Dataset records
---+---

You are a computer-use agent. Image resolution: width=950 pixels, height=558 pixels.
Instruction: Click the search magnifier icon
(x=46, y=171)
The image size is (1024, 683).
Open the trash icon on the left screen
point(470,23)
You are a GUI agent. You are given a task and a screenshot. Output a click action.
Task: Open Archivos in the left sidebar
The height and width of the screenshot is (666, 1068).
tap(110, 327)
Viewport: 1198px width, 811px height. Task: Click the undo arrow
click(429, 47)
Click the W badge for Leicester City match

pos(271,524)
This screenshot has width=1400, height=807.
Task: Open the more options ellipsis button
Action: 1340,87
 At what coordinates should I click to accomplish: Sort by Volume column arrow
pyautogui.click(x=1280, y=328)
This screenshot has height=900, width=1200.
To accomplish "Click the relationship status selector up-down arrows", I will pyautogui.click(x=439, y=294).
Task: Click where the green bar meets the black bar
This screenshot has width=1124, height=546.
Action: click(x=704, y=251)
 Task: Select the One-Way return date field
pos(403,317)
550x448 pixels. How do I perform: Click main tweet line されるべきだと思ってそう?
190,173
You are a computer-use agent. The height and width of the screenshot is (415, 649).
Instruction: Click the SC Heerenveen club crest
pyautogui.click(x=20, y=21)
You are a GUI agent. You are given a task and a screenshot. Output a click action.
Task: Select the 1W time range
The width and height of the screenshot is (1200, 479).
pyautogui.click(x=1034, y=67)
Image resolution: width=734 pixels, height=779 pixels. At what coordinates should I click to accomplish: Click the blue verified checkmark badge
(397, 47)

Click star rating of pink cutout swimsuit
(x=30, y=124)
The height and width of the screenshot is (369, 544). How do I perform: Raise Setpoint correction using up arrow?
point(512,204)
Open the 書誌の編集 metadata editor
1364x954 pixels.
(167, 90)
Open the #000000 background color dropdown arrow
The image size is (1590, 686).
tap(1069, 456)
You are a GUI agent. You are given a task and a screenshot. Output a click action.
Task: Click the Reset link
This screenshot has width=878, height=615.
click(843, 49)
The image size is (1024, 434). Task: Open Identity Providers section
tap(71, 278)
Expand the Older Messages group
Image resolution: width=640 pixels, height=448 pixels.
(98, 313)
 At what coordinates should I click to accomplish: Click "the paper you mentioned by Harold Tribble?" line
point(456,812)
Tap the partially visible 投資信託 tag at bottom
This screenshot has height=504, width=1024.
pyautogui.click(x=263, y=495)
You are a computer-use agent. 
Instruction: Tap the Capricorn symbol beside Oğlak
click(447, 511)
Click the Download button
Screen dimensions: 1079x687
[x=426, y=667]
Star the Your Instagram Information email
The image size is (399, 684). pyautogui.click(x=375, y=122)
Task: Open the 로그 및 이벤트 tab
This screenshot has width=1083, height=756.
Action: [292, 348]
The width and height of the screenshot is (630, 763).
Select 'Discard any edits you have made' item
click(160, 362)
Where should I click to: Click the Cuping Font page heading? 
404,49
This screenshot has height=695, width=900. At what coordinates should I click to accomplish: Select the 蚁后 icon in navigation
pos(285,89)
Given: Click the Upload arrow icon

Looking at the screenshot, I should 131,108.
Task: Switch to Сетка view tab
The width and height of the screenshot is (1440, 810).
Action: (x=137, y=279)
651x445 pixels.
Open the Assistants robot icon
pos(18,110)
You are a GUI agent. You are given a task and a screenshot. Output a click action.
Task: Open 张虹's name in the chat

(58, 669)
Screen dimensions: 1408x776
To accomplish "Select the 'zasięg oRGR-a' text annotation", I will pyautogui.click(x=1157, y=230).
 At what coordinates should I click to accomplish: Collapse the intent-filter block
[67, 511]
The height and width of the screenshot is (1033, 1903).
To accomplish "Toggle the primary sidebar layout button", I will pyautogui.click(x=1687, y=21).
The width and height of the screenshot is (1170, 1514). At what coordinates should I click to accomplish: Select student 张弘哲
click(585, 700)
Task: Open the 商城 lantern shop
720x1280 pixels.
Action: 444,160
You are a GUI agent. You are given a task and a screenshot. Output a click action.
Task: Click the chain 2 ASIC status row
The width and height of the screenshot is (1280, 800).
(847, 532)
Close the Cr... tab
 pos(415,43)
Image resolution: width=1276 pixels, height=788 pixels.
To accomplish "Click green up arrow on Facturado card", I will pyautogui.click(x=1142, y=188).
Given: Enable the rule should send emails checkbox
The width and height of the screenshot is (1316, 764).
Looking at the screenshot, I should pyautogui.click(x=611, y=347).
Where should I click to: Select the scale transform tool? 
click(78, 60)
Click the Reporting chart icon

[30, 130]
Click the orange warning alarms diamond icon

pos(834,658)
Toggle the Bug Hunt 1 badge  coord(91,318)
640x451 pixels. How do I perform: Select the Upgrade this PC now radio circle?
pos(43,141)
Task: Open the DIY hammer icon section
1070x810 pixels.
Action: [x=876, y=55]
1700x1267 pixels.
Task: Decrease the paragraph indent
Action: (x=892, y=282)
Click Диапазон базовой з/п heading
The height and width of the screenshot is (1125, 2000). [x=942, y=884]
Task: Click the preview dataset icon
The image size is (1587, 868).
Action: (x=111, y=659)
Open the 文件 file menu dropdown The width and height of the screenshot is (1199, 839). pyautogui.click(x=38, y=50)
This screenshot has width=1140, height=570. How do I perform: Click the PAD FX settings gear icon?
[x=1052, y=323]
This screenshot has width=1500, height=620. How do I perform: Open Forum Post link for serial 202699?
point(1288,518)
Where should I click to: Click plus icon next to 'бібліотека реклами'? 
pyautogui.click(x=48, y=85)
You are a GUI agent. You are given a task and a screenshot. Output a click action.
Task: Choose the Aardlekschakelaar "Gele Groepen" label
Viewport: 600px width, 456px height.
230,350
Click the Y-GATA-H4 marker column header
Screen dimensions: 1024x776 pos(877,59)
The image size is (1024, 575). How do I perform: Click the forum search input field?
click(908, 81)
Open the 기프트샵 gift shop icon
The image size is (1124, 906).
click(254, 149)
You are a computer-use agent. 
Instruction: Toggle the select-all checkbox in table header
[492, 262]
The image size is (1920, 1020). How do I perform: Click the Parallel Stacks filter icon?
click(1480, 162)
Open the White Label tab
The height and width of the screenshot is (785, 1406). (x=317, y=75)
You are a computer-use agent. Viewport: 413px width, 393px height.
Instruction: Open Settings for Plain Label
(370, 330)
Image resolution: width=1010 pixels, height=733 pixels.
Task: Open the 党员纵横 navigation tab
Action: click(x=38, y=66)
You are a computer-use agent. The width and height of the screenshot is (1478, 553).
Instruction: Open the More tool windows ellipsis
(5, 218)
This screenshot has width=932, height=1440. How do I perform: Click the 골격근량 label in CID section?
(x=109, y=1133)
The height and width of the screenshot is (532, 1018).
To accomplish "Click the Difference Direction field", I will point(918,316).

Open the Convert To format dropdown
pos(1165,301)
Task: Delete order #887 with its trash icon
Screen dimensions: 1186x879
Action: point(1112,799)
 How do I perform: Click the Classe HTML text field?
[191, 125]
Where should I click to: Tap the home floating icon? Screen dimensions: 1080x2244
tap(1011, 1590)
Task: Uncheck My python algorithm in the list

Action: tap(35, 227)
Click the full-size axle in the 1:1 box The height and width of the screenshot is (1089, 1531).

---+---

Which lines of the records above contain the word "green"? Report each one.

Task: Click where the green bar meets the black bar
To accomplish "Click green up arrow on Facturado card", I will pyautogui.click(x=1142, y=188).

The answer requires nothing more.